The effectiveness of an intermittent preventative treatment against malaria in infants across Africa may be inhibited by high incidences of malnutrition say researchers from Charite University Medicine, Berlin, Germany; the University of Tuebingen, Germany; the University of Munich, Germany; and the Northern Region Malaria Project, Tamale, Ghana.
An initial trial in Tanzania of intermittent preventative treatment in infants (IPTi) with sulfadoxine-pyrimethamine (SP), a promising tool for controlling malaria in young children, showed an effective rate of 59% against uncomplicated malaria in infancy. Malnutrition is rampant in some regions of Africa, such as Ghana where approximately 50% of preschool children suffer from poor nutritional status. Previous studies associate greater malaria morbidity and mortality with protein-energy malnutrition suggesting that treatment strategies may fail when not coinciding with proper nutritional programs.

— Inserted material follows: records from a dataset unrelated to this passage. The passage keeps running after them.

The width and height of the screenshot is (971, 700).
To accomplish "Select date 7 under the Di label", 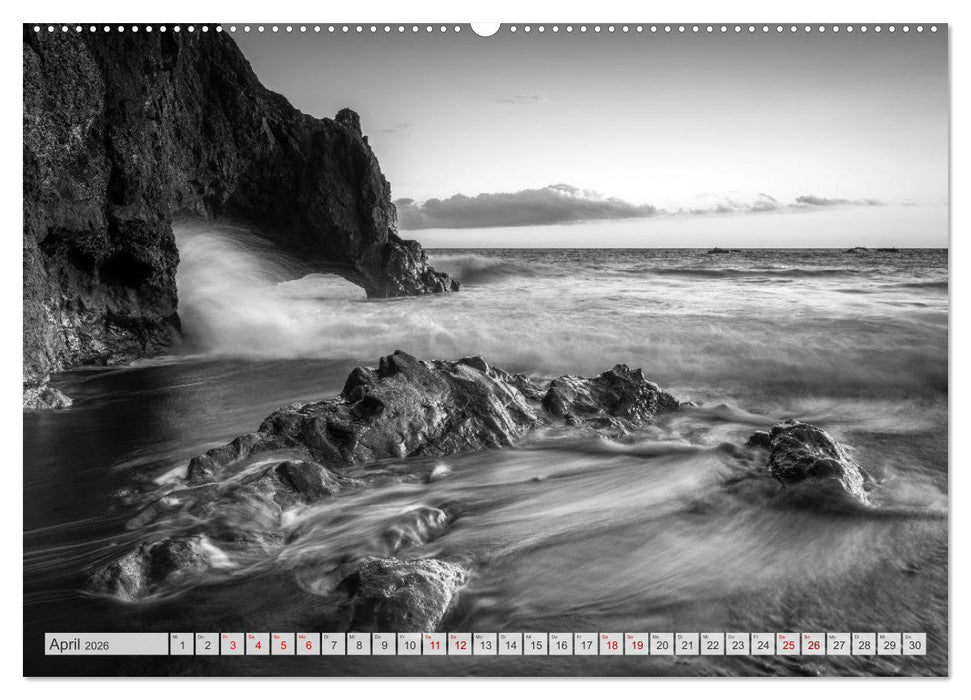I will (x=333, y=645).
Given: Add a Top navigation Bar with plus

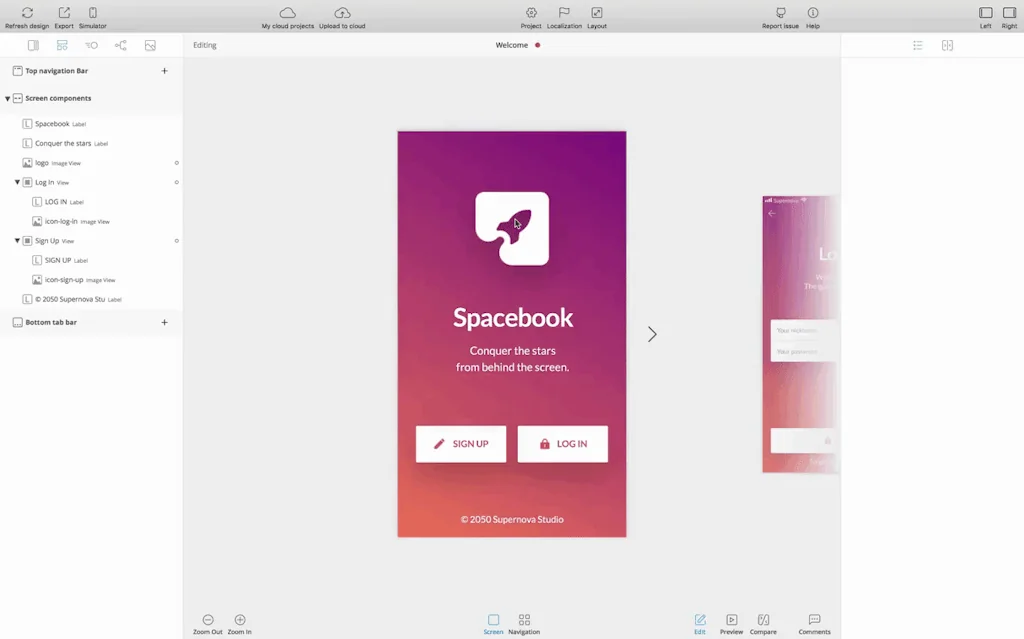Looking at the screenshot, I should point(165,71).
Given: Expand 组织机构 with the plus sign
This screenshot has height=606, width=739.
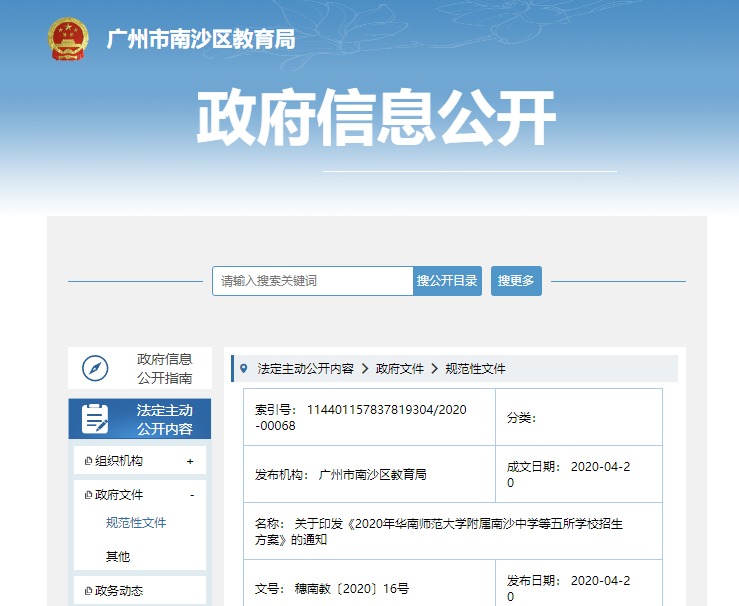Looking at the screenshot, I should (x=190, y=461).

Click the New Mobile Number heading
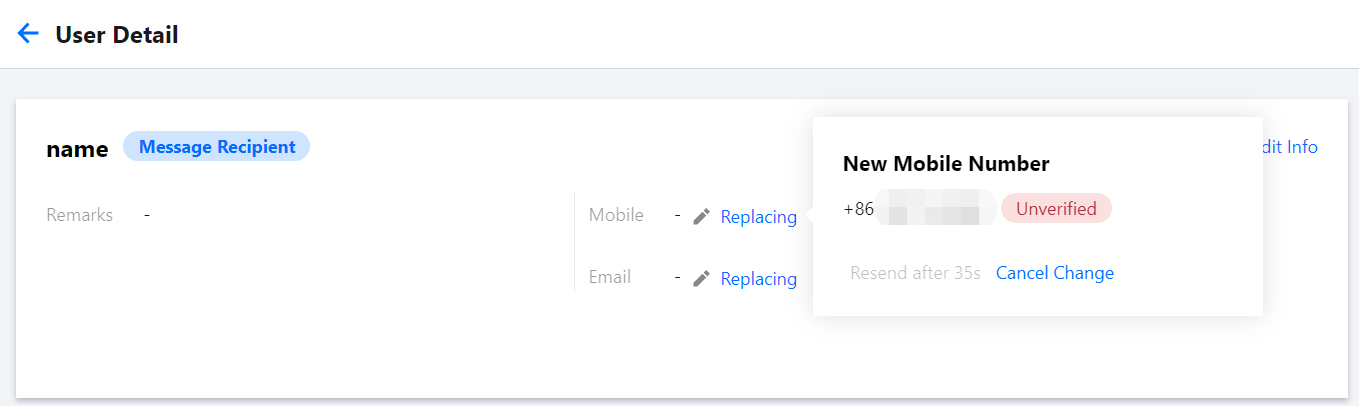pos(946,164)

In the study researchers analyzed the impact of malnutrition on the protective efficacy of IPTi in 1,200 children in Northern Ghana where malaria is hyperendemic. The children were administered IPTi-SP or a placebo at 3, 9, and 15 months of age (of which malnutrition was present in 32, 40, and 50% respectively) and monitored until 24 months old. Significant findings showed the protective efficacies of IPTi in malnourished children were about half or even less of those in nonmalnourished children. IPTi was much less effective at reducing the incidence of malaria in malnourished children receiving two doses in the first year of life than in nonmalnourished children. Finally, the rate of severe malaria appeared to increase in malnourished children who took IPTi.
"In conclusion, in northern Ghana, IPTi in malnourished children achieved only roughly half the protective efficacy attainable under normal nutritional conditions," say the researchers. "Moreover, malnourished children did not benefit from IPTi in terms of weight gain or growth and, possibly bear the risk of rare but severe adverse events."